Aus dieser spekulativen Erklärung folgt nicht, dass Leute, die Gerüchte verbreiten, unbedingt zynische Manipulatoren sind.

In den meisten Fällen sind sie sich der mentalen Prozesse nicht bewusst, die sie selbst und andere so empfänglich für moralisierende Verhaltensbeschreibungen machen, und werden mit hoher Wahrscheinlichkeit unterstützt. Unsere Vorfahren haben sich als Sucher der Unterstützung durch andere und damit als Recruiter entwickelt, sodass wir unser Handeln auf eine effektive Zusammenarbeit mit anderen ausrichten können, ohne es zu wissen.
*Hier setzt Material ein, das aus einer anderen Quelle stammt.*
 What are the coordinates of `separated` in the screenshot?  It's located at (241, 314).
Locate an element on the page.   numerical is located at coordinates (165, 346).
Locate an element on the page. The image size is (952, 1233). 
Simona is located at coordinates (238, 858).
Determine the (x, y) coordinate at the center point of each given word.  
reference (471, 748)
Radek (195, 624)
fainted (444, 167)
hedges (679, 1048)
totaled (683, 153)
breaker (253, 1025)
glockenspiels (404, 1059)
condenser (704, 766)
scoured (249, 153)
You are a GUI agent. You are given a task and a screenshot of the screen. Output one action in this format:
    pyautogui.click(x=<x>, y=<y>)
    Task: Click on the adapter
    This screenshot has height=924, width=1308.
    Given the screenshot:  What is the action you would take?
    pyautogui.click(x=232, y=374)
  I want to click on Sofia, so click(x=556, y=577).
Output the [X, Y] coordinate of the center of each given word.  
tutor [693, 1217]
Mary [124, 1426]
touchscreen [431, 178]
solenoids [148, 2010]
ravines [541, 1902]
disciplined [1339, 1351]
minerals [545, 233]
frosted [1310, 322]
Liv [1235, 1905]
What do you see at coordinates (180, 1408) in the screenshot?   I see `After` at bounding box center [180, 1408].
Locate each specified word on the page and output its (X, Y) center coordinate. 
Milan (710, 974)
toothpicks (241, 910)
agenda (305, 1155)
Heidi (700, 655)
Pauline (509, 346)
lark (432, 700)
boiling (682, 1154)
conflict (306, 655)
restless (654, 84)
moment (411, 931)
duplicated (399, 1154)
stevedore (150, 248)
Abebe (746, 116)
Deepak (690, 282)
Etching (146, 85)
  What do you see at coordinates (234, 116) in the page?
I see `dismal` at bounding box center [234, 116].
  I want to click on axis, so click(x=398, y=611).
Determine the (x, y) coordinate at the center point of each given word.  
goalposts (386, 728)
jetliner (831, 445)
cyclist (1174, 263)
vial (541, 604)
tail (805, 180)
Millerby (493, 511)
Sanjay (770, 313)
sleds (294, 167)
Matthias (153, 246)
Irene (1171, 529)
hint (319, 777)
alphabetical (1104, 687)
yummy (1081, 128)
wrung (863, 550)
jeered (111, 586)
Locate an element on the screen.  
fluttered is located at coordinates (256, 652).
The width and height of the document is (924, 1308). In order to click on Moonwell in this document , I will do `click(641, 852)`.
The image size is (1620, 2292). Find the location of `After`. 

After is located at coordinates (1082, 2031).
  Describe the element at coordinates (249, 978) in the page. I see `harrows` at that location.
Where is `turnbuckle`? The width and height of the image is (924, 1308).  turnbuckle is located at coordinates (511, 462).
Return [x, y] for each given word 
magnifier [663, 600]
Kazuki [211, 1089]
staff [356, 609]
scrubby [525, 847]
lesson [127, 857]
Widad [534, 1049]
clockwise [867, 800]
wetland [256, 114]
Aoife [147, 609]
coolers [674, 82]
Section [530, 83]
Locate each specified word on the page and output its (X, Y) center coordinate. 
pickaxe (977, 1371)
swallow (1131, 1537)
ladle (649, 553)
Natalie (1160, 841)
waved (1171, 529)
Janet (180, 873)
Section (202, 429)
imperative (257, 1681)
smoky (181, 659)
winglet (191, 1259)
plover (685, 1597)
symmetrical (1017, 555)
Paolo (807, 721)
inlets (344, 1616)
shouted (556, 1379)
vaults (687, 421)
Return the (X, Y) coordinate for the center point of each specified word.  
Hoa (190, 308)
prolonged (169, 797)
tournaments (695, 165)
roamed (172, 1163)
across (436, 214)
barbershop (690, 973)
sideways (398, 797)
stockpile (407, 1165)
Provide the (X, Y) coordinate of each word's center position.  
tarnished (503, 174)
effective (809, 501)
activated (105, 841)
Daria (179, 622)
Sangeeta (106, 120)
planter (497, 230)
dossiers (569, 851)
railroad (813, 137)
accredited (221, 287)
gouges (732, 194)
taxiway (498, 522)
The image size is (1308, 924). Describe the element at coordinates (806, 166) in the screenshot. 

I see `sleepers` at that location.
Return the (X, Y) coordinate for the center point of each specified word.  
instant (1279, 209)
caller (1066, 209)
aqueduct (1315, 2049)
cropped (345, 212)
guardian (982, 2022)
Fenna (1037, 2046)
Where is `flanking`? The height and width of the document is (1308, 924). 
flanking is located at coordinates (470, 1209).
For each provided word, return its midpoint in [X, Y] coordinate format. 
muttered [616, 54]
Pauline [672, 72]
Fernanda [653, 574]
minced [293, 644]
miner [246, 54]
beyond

Darüber hinaus sollte man nicht glauben, dass solche Appelle an die Moral immer erfolgreich sind. Eine Moralisierung kann die Rekrutierung erleichtern, garantiert aber keinen Erfolg.

Warum das Gehirn Gerüchten glaubt. "Anatomie menschlicher Gemeinschaften"
Warum das Gehirn Gerüchten glaubt. "Anatomie menschlicher Gemeinschaften"

Pascal Boyer ist Evolutionspsychologe und Anthropologe, der menschliche Gesellschaften studiert. Er glaubt, dass unser Verhalten weitgehend davon abhängt, wie sich unsere Vorfahren entwickelt haben. Er untersucht die neuesten Fortschritte in Psychologie, Biologie, Wirtschaftswissenschaften und anderen Wissenschaften und erklärt in seinem neuen Buch Anatomy of Human Communities, wie Religionen entstehen, was die Familie ist und warum Menschen dazu neigen, an pessimistische Zukunftsprognosen zu glauben.